L'île de Myon est l'île la plus stratégique de Beb el-Mandeb. Elle est surnommée l'île aux mille trésors. Depuis 2008, les Émirats cherchent à construire un pont reliant cette île à Djibouti pour pouvoir mettre sous leur férule la région de Bab el-Mandeb.
L'officier yéménite affirme que "l'argent émirati" a permis à ce mini émirat de profiter du chaos provoqué dans la foulée de la guerre au Yémen, et d'avoir un pignon sur la rue non seulement dans le golfe d'Aden, mais aussi en mer Rouge. C'est une occasion pour les Émirats de chercher à couper l'herbe sous pied de l'Arabie saoudite, quasi écrasée sous le poids d'une guerre coûteuse et sans lendemain qui lui épuise ses forces.
Selon l'officier yéménite, " la guerre à Bab el-Mandeb est dirigée par les officiers américains, britanniques, saoudiens , émiratis et israéliens, tous rassemblés dans une base aérienne, Asaab, en Érythrée.
Pourquoi Bab el-Mandeb?
C'est un détroit d'une extrême importance sur le plan géographique, économique, et stratégique. La partie qui parviendrait à le contrôler aura un" atout" important dans cette région minée par des conflits larvés. D'où l'extrême intérêt des États-Unis et de l'Arabie saoudite pour cette voie maritime, la seconde en importance après le canal de Suez. Cette voie relie la mer Rouge à la Méditerranée tout en reliant l'Asie du Sud-ouest à l'est de l'Afrique et à l'Europe. Ce détroit donne un accès aussi au golfe Persique et constitue les frontières maritimes de trois pays que sont le Yémen, l'Érythrée et Djibouti.

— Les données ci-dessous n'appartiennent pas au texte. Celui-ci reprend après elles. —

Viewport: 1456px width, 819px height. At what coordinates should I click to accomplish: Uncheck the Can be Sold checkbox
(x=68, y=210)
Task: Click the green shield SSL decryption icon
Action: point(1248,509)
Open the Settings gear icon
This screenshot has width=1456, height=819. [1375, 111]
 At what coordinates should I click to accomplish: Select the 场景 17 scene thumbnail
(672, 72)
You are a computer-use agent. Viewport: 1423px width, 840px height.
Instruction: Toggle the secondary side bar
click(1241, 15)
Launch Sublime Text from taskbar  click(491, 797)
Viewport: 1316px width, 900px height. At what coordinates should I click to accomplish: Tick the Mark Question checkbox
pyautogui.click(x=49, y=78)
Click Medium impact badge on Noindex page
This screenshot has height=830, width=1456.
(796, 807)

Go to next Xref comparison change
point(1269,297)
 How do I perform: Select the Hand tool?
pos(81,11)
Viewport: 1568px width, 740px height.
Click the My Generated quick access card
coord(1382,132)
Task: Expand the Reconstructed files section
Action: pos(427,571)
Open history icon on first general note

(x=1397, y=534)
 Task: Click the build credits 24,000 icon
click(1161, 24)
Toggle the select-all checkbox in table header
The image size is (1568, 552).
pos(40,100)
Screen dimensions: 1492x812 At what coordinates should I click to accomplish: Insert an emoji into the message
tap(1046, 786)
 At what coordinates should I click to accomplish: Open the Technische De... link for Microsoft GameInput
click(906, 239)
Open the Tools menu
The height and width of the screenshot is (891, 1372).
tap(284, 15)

À l'heure qu'il est , entre 5 à 6% de la production mondiale du pétrole est acheminée quotidiennement via Bab el-Mandeb, soit 4 millions de tonnes de pétrole. Chaque année, 21.000 navires et pétroliers et cargos traversent cette voie maritime. L'agence américaine de l'énergie a fait publier une étude en 2013 où elle souligne le transit quotidien de 3.8 millions de barils de pétrole chaque jour par ce détroit, ce qui représente 6% du commerce mondial du pétrole.
Bab el-Mandeb assure le trafic maritime entre les pays de l'Europe, de la Méditerranée, de l'océan Indien et de l'est de l'Afrique.